*** EXTRACTED MATERIAL Section Begins ***
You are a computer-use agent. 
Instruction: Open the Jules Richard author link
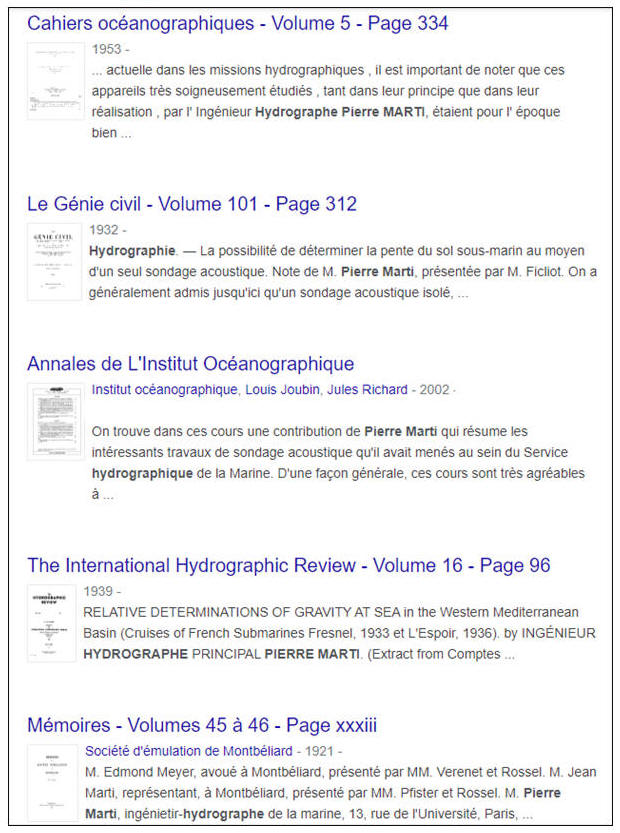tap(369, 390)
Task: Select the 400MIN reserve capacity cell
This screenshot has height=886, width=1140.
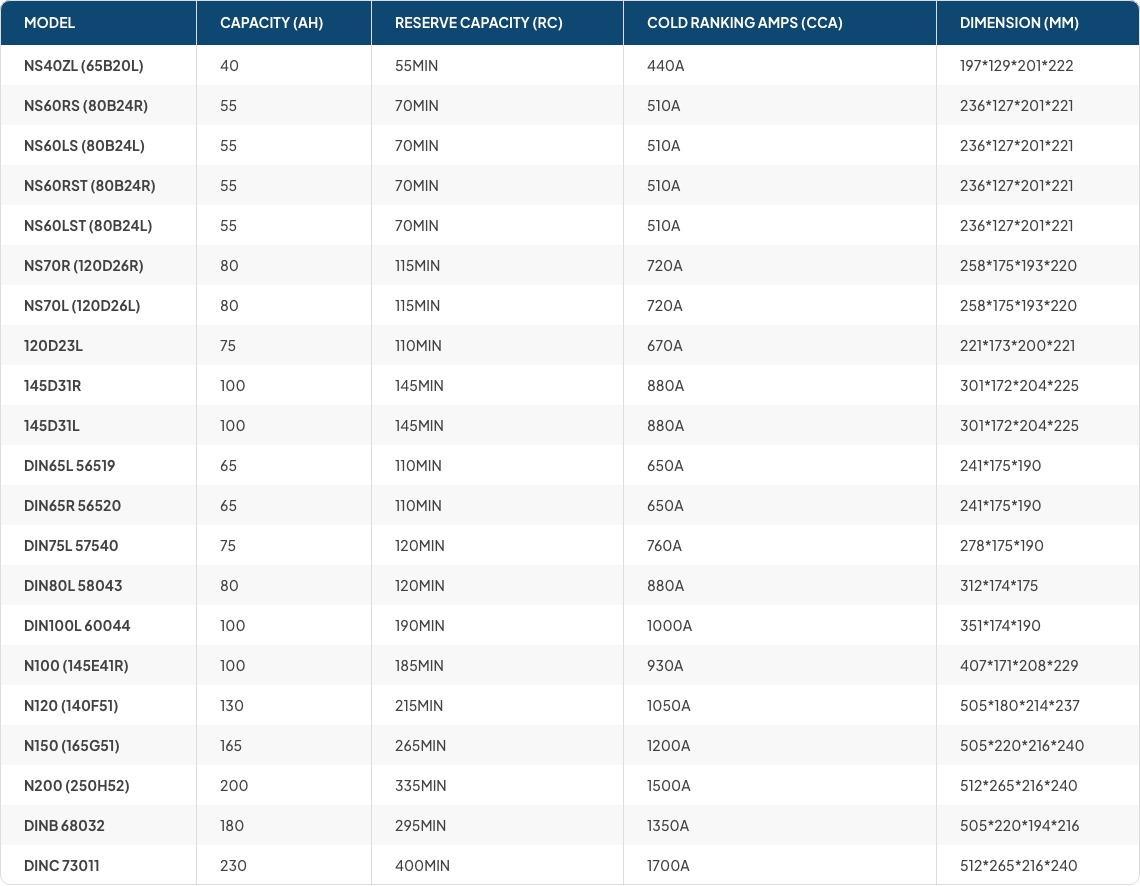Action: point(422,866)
*** EXTRACTED MATERIAL Section Ends ***
• EXERCISE DIRECTIONS: All lines from the line with "Instruction: Open the" through the final line of the data, both included, are to be repeated exactly; no other lines and no pictures.

• EXERCISE ANSWER:
Instruction: Open the Jules Richard author link
tap(369, 390)
Task: Select the 400MIN reserve capacity cell
This screenshot has height=886, width=1140.
Action: point(422,866)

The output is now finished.